What do you know! Miracles do happen. I woke up at 7 the next morning feeling as good as rain!
We had a cooking class scheduled and they picked us up at 9. I felt a bit tired but the pain was gone. I just made sure to stay well hydrated.
We spent the rest of the day learning to make Thai dishes and eating them, dessert was my personal favourite. I made black sticky rice and Lovemore made sticky mango rice and I ate both.
Coconut must be the staple food of Thailand. They use it everything!
After class, around 4 pm, we were dropped off at the train station and waited for our 6 pm train. It was already there, so we boarded and just chilled.
I’d spent the whole day waiting for my food poisoning to return but thankfully it never did. Lovemore was the only member of our trekking group that survived the food poisoning!
Of all the places we visited in Thailand, Chiang Mai was the most authentic and the cheapest. For a true Thai feel, go up to Chiang Mai.
1. Book your train in advance especially in peak season.
2. If you going to trek, make sure it’s not the first time you’ve ever hiked and have a good pair of shoes. Unless you are Tom, our guide, flip flops won’t cut it.
3. If your stomach is oversensitive you might want to carry your own dried food. It might make your backpack heavier but I guess it’s better than risking falling sick
4. There isn’t much to see on top of the mountains, for an African it’s just like going to the rural areas so don’t expect much. But the trip there is worth it.
5. If you not into elephants, water rafting, canoeing, butterflies and hiking then skip the trekking.

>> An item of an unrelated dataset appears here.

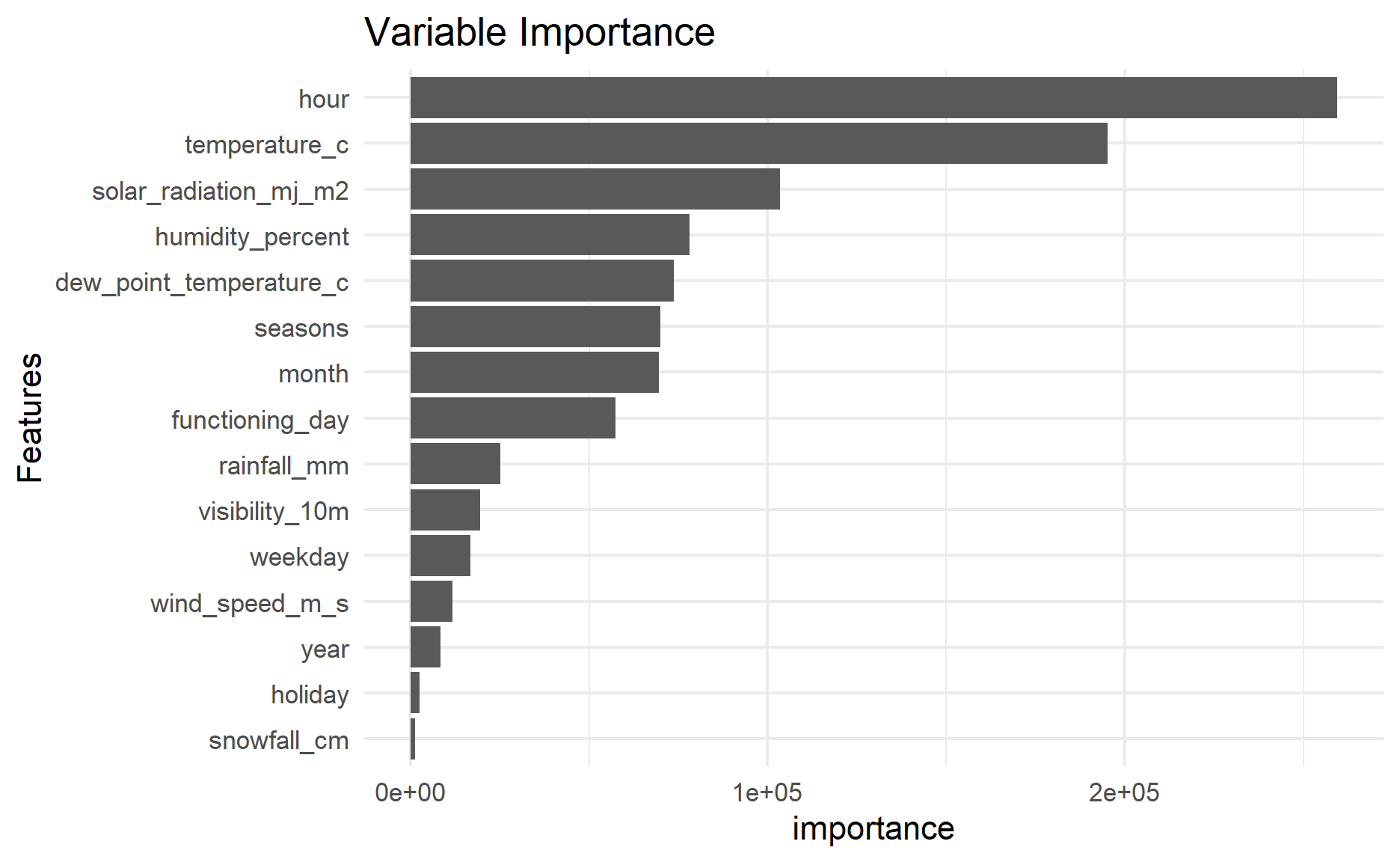Click the importance x-axis title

6. Unlike hiking up Mount Everest, you don’t get a porter, so keep your back pack light. Leave your big bag in the hotel. Pay for the extra night even though you won’t be there, so you can leave your luggage.
7. There a left luggage room at Chiang Mai train station if you want to leave your bags and wonder around while waiting for your train.
8. If you decide to go trekking, wear a swim suit underneath so you can just take off your clothes when you get to waterfalls.
9. Have fun! Be happy! Do as much as you can and see as much as you can! Just have fun.